A258270 Consider the unitary aliquot parts, in ascending order, of a composite number. Take their sum and repeat the process deleting the minimum number and adding the previous sum. The sequence lists the numbers that after some iterations reach a sum equal to the reverse of themselves.

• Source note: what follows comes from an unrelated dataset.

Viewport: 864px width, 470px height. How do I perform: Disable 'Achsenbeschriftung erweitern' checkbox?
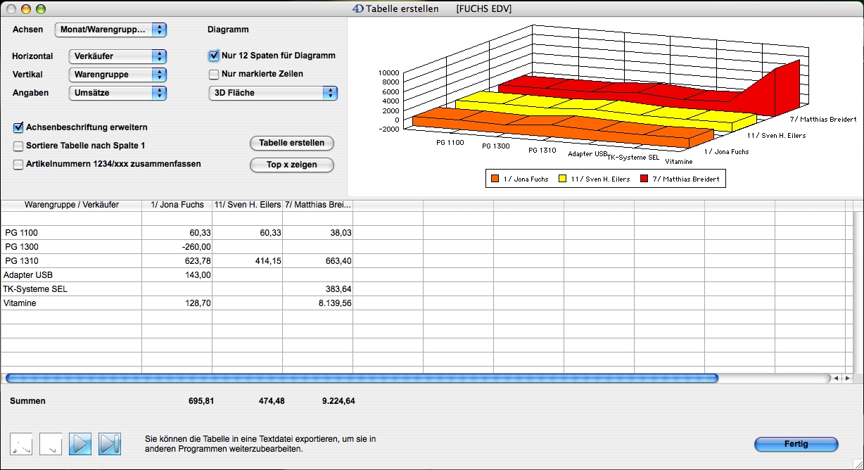pos(18,127)
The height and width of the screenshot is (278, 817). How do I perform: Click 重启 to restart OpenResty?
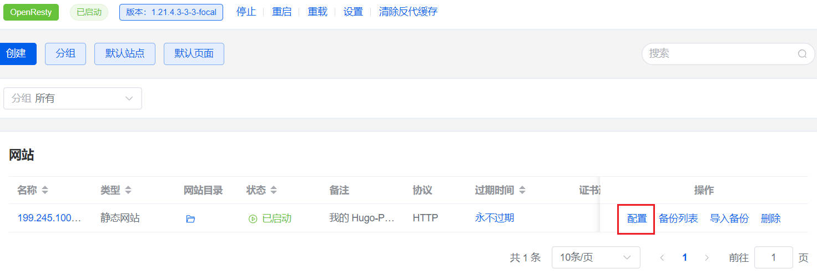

6, 75, 133, 1005, 1603, 4258, 5299, 84292, 89944, 170568, 192901, 303003, 695364, 1633303

Offset

1,1

Links

Table of n, a(n) for n=1..14.

Eric Weisstein's World of Mathematics, Unitary Divisor

Eric Weisstein's World of Mathematics, Unitary Divisor Function

Eric Weisstein's World of Mathematics, Unitary Perfect Number

Wikipedia, Unitary divisor

Example

Unitary aliquot parts of 6 are 1, 2, 3. We have: 1 + 2 + 3 = 6 that is equal to its reverse.
Unitary aliquot parts of 75 are 1, 3, 25. We have: 1 + 3 + 25 = 29; 3 + 25 + 29 = 57 that is the reverse of 75.
Unitary aliquot parts of 84292 are 1, 4, 13, 52, 1621, 6484, 21073. We have: 1 + 4 + 13 + 52 + 1621 + 6484 + 21073 = 29248 that is the reverse of 84292.

Maple

with(numtheory): R:=proc(w) local x, y; x:=w; y:=0; while x>0 do
y:=10*y+(x mod 10); x:=trunc(x/10); od: y; end:
P:=proc(q, h) local a, b, c, k, n, t, v; v:=array(1..h);
for n from 1 to q do if not isprime(n) then a:=sort([op(divisors(n))]);
b:=[]; c:=ilog10(n)+1; for k from 1 to nops(a)-1 do if gcd(a[k], n/a[k])=1
then b:=[op(b), a[k]]; fi; od; if nops(b)>1 then
for k from 1 to nops(b) do v[k]:=b[k]; od; t:=nops(b)+1; v[t]:=add(v[k], k=1..nops(b)); if R(v[t])=n then print(n); else
while ilog10(v[t])+1<=c do t:=t+1; v[t]:=add(v[k], k=t-nops(b)..t-1);
if R(v[t])=n then print(n); break; fi; od; fi; fi; fi; od;
end: P(10^9, 1000);

Crossrefs

Cf. A246544, A247012, A258142.

Sequence in context: A269334 A069852 A266574 * A281797 A049235 A129031

Adjacent sequences: A258267 A258268 A258269 * A258271 A258272 A258273

Keyword

nonn,more,base

Author

Paolo P. Lava, May 25 2015

Status

approved